For those readers who haven’t seen the 2011 documentary, “The Four Year Plan,” you should take the time to track it down (editor’s note, it’s currently available on Netflix streaming). The 2007 film follows Queens Park Rangers Football Club as it is saved from near-bankruptcy and chronicles the club’s effort to win promotion to the Premier League by 2011.
Flavio Briatore is an Italian businessman who saved QPR from liquidation. Although he had no previous experience in football, Briatore announced that he and his fellow investors would take QPR up to the Premier League within four years.
The documentary was the result of Briatore allowing filmmaker Mat Hodgson behind the scenes to film throughout QPR’s journey from the Championship to Premier League promotion. But, Briatore must have then forgotten that documentarian was there, or simply not care.

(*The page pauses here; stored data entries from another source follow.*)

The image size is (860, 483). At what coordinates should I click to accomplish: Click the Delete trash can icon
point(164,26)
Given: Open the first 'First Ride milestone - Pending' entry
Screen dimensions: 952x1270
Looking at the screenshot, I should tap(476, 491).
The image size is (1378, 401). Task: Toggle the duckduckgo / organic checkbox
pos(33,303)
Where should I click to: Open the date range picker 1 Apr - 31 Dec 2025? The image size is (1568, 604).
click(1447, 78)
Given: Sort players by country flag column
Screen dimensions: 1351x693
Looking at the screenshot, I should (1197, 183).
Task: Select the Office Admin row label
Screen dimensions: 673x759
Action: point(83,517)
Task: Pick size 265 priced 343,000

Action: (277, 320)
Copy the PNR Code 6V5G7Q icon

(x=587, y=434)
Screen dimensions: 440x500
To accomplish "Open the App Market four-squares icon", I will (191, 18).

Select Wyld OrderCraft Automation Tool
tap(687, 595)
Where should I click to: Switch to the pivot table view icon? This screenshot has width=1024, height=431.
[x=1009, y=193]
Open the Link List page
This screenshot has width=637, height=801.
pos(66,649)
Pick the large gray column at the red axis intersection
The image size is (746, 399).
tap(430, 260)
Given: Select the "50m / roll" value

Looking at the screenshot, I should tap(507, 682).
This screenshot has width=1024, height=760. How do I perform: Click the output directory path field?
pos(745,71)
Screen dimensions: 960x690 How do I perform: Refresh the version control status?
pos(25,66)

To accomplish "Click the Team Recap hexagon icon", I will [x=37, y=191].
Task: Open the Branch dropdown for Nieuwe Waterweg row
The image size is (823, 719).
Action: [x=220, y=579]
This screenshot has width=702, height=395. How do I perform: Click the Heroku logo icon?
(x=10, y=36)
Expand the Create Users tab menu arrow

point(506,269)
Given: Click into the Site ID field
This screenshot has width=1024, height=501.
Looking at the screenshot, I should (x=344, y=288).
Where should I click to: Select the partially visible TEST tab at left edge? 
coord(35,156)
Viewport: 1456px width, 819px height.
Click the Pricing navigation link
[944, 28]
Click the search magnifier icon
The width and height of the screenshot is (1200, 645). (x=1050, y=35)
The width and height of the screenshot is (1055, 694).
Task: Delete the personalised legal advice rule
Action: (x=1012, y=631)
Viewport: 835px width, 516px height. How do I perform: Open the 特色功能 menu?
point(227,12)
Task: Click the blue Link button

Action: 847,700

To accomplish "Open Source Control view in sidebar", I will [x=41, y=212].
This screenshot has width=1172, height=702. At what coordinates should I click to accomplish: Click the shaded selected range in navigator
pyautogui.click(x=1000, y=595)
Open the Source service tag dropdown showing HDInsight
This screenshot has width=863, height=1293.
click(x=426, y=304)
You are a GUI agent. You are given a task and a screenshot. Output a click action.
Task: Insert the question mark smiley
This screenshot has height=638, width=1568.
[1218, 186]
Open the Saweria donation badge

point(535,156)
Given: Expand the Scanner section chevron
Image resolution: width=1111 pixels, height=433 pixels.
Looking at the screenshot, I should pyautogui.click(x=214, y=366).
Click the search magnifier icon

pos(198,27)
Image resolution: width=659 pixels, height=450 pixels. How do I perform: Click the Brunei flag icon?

The Italian billionaire brought new meaning to the term ‘boardroom interference’ with his barmy and childish behavior. He openly chastised the players and managers throughout the film (QPR fired nine caretakers and managers over the course of the film), he argued with home supporters outside of the stadium when someone called him a name (“I want the names of who is booing me, or I sell the club!”), and at one point during a match, he sent a messenger to the give his tactics and team selections to the manager (“You heard what he said? He wants two strikers. Yeah, you can’t play at home with Di Carmine alone up front.”)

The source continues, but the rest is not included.